Cole’s Other fresh prince references appear on its third and fourth verses. In the third verse, Cole calls out the character of Aunt Viv as an example of the type of partner he is looking for. He also uses Will Smith’s real-life marriage to actress Jada Pinkett-Smith as an example of the relationship he wants – a line that has sparked a new debate and returned the song to the forefront of pop culture after the debacle of Smith at the 2022 Oscars.

I want real love, dark skinned Aunt Viv’s love
That Jada and who will love

In the fourth verse, Cole continues to list examples of his ideal woman. Among the famous women he praises is fresh prince actress Nia Long, who played Will’s girlfriend Lisa on the show.

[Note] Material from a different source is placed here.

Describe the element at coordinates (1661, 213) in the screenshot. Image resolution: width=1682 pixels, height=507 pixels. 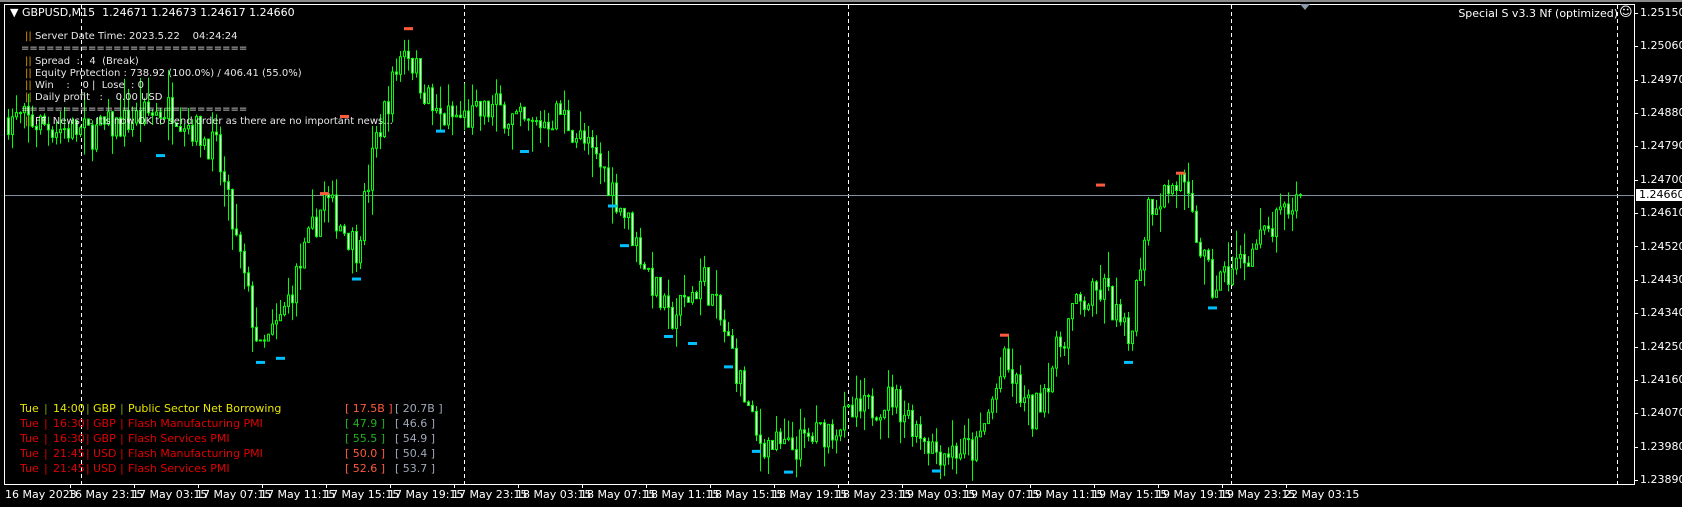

My only regret was too young for Lisa Bonet
My only regret was too young for Nia Long
Now all I have left are reality show hoes
Give her a script, female dog probably couldn’t read

“No Role Modelz” was the highest charting single wooded hills upon its release, climbing to No. 36 on the Billboard Hot 100, and its popularity only skyrocketed. In March this year, nearly eight years after its drop, the track became the oldest song on the Spotify Top Songs – USA chart, appearing on the list for 2,274 days. Not only that, it reached a new high on the streaming platform’s chart on March 31, climbing to No. 12 with 527,000 streams in one day. Some might say the song’s enduring success is due to its highly controversial, introspective lyrics, while others may attribute its timelessness to the infectious beat. More likely, it’s a magical combination of the two.

You can read all the lyrics of “No Role Modelz” on Genius now.